» **Exercise prompt**
Below is a listing; reproduce exactly its lines from the one containing "Where should I click to: Play" to its last line, both ends kept, and no other lines.

§ §

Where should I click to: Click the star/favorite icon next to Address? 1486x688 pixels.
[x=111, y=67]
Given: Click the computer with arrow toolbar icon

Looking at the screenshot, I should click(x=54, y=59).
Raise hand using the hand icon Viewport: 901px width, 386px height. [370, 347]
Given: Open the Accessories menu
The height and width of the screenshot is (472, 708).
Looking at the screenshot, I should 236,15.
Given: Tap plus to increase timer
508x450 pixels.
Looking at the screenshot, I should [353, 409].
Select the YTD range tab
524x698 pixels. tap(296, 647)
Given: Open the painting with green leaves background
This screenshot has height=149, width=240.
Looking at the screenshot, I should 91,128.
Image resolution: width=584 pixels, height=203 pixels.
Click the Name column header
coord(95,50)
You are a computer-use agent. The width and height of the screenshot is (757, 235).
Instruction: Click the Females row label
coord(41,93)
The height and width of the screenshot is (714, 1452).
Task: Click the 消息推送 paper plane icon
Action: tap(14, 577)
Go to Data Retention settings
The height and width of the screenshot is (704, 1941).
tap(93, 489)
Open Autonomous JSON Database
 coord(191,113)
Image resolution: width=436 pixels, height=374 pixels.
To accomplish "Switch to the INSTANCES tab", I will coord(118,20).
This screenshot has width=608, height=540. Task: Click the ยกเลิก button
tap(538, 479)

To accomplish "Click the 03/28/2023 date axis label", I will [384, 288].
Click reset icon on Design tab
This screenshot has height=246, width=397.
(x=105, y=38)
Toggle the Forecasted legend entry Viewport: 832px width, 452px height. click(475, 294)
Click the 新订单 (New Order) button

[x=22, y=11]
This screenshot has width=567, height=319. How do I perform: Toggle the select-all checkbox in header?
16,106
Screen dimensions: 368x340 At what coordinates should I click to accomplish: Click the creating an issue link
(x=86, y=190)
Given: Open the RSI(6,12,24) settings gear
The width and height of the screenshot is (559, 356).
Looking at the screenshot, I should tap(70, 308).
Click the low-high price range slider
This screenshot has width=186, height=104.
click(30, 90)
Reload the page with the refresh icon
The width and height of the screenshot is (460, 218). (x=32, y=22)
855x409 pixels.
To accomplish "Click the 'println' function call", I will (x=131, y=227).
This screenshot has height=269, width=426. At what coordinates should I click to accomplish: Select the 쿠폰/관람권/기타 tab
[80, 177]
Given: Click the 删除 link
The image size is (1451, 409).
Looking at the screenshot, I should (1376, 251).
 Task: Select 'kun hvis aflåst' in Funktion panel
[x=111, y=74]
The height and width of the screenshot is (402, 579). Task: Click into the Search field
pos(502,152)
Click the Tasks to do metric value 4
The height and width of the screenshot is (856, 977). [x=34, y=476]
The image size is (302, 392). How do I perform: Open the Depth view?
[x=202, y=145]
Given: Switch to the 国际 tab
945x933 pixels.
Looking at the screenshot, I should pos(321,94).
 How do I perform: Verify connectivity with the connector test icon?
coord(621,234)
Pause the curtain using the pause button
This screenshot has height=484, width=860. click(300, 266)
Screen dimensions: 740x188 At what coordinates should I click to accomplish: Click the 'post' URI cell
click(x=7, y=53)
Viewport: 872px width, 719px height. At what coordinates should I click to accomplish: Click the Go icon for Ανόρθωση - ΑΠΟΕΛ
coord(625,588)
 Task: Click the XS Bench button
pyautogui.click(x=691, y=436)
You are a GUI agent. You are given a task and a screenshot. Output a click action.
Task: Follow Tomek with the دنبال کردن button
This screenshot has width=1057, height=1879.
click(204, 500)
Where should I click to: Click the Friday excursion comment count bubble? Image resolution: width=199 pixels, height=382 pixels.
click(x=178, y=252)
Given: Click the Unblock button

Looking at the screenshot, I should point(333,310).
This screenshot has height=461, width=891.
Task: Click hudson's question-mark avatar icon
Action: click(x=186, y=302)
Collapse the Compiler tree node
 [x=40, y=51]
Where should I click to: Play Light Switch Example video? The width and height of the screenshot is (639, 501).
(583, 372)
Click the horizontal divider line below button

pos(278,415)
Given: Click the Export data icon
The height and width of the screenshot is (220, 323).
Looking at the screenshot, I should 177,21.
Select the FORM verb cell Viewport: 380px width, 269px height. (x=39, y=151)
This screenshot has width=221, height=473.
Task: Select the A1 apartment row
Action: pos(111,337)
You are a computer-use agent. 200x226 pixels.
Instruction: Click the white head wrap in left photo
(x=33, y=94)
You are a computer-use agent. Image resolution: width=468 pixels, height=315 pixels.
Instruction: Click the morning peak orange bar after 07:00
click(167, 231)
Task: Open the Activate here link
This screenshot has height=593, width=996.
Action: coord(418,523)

§ §

» **Worked solution**
Where should I click to: Play Light Switch Example video? The width and height of the screenshot is (639, 501).
(583, 372)
Click the horizontal divider line below button

pos(278,415)
Given: Click the Export data icon
The height and width of the screenshot is (220, 323).
Looking at the screenshot, I should 177,21.
Select the FORM verb cell Viewport: 380px width, 269px height. (x=39, y=151)
This screenshot has width=221, height=473.
Task: Select the A1 apartment row
Action: pos(111,337)
You are a computer-use agent. 200x226 pixels.
Instruction: Click the white head wrap in left photo
(x=33, y=94)
You are a computer-use agent. Image resolution: width=468 pixels, height=315 pixels.
Instruction: Click the morning peak orange bar after 07:00
click(167, 231)
Task: Open the Activate here link
This screenshot has height=593, width=996.
Action: coord(418,523)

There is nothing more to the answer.